It is also argued that Scroggins began preparing the lands for another crop year in October of 1968 and that Sigmon had knowledge of this fact but did not warn Scroggins not to incur the expense necessary in such preparation. It is likely that Sigmon did know of the preparation, but there is no proof that this was true. Though Cooper testified in the case, he was never questioned along this line and the testimony of Scrog-gins certainly did not establish this knowledge on the part of appellant. When asked if Sigmon Farms knew if he was preparing the lands for the next crop year, Scroggins said “I assume that they did. They were around all the time—some of them”. It developed that by “they” he meant a Mr. Hobbs, whom Scroggins identified as follows. “I guess that he is right-hand man for Cooper, I don’t know.” When asked if Hobbs saw him preparing the land, he said that he guessed that he did.

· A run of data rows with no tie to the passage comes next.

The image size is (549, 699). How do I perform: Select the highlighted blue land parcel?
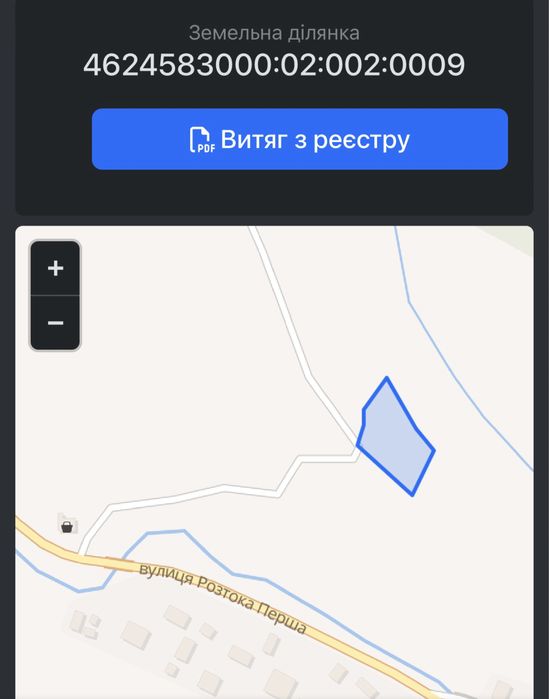click(396, 440)
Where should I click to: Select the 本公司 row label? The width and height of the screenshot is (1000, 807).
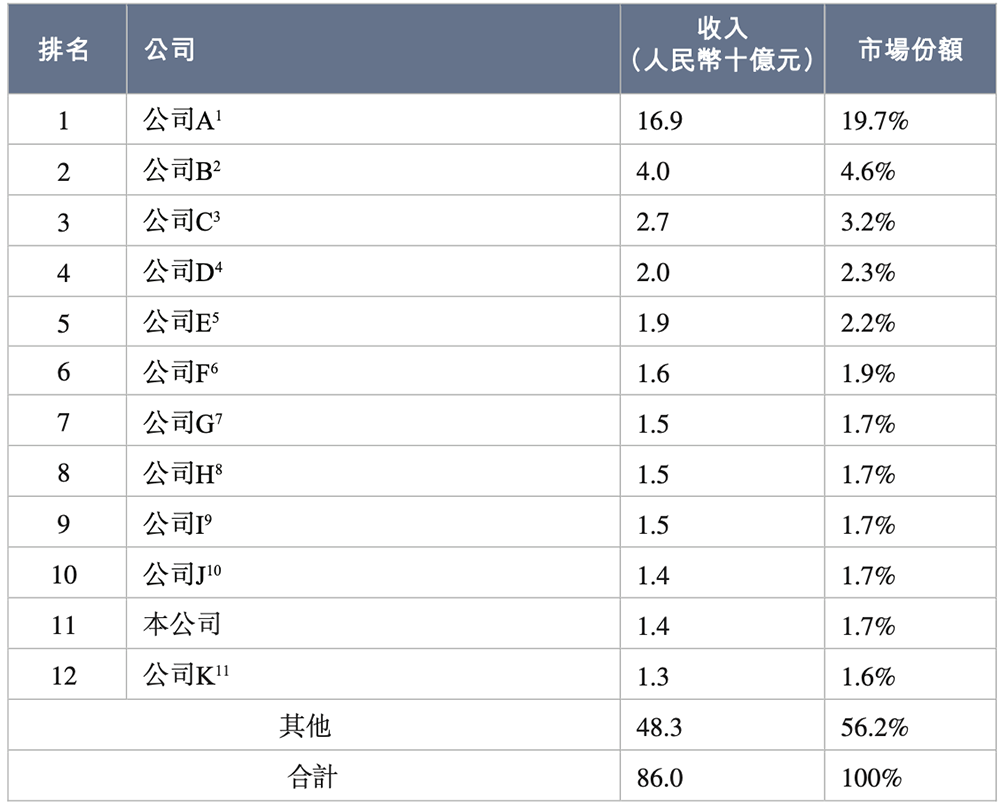tap(181, 626)
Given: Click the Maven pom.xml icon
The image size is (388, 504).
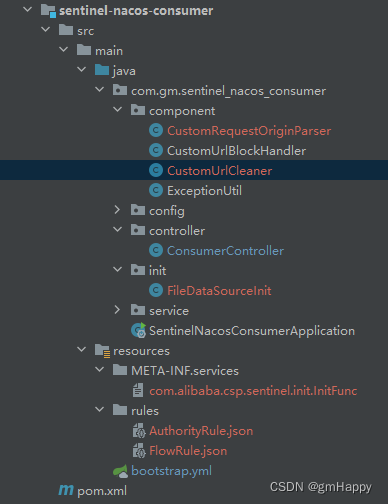Looking at the screenshot, I should [66, 490].
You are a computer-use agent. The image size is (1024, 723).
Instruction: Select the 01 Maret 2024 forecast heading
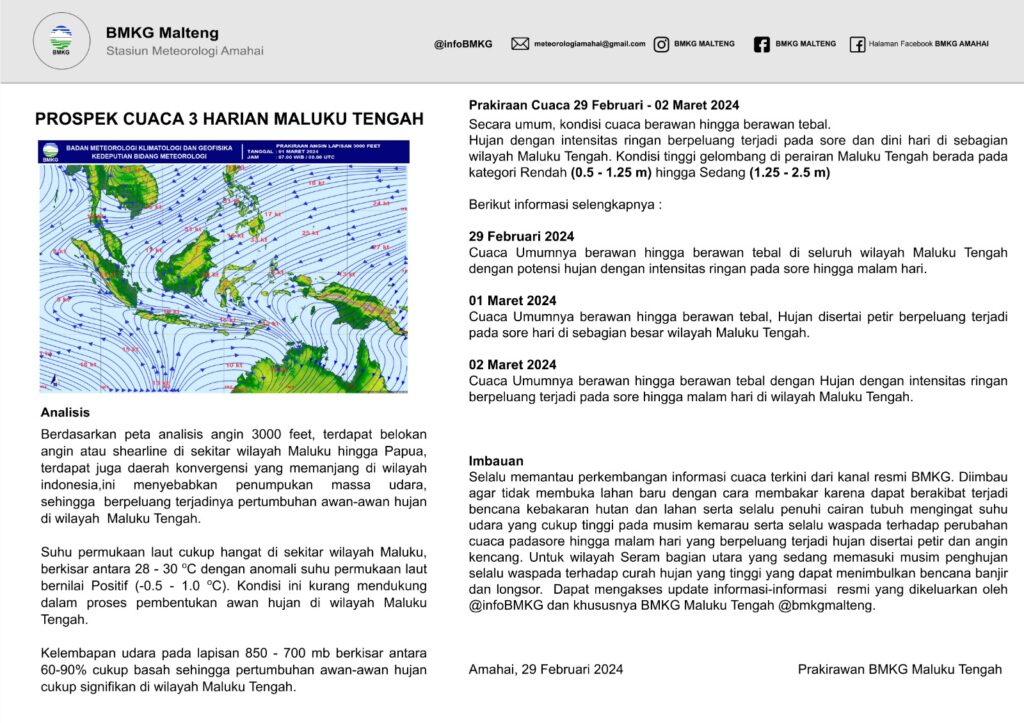[512, 301]
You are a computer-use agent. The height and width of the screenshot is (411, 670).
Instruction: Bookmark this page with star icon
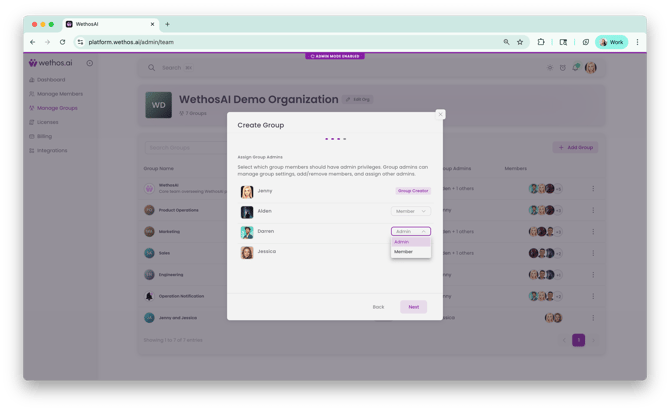coord(520,42)
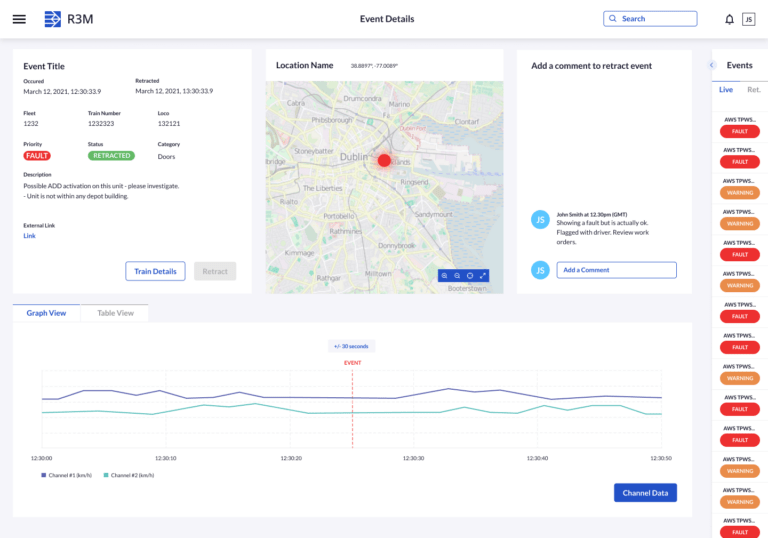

Be that as it may, there was no legal obligation on the part of appellant to tell Scroggins anything at all concerning renewal of the lease until 30 days before the expiration date. Scroggins testified that he had been renting the land since 1955, some years without a written lease; that he first had a ten year lease, but then entered into the two year lease in January, 1967. This fact, in itself, should have served as a notice to appellee that he could not depend upon prior practices, and of course, the testimony, earlier quoted, that Cooper would let him know about the lease of the land for 1969 like*391wise should have served as a warning not to incur expense until definite arrangements had been made. The evidence also reflects that Scroggins locked the gates to keep appellant off the farm.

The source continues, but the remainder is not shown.